I fucking love days like today. It is sunny & warm, only a few clouds in the sky, love it. 26°C. Although I do love spring, winter is by far my favourite season – but it comes at a price. I start out loving curling up & listening to the rain. My days spent inside by the fire reading & writing. By the end of it all though I find myself so down & my mood so depressed. My writing stops or becomes dark & incoherent. I start getting sick & I fight with everyone. Nothing seems to satisfy me & I start to find fault with everything around me.
Today, though, I feel that spring air on my face & I feel strong. I feel like I am able to put the bad stuff away & get on with building my life. Reading that back it sounds like I have overdosed on Oprah but I don’t mean it to sound cheesy. I just want to live & to keep living. No fear, no anger, just life. I don’t want to use the negative to keep a wall around me anymore. When I look around, all I see are walls & it is only me inside & that is not enough. It is lonely in here.

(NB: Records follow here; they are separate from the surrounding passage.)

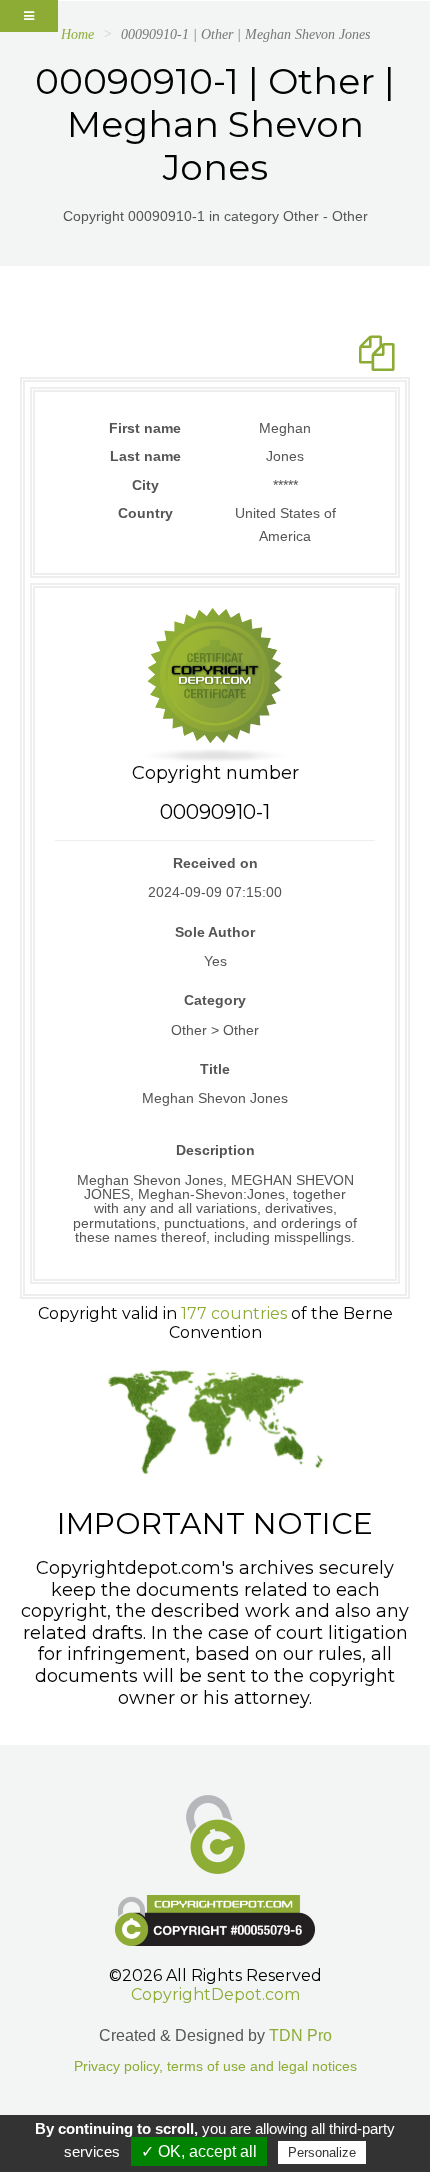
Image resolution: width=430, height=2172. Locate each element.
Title (215, 1069)
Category (215, 1000)
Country (145, 513)
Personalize (322, 2152)
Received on (215, 863)
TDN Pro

Creatures awakening to join the midnight hour
I am but one who slithers in the mist
Like a crypt I am locked beneath the world
Swept under for no one to see or to hear
Your sweet words of benediction cannot save my soul
The night time sounds bring resurrection to the day
From here I will enter the unknown — tomorrow.
I want to be ready.
©Violet Ashes 1998
I wrote that poem some time ago but it is only now I am coming to an understanding of it. Have I got what it takes to start over?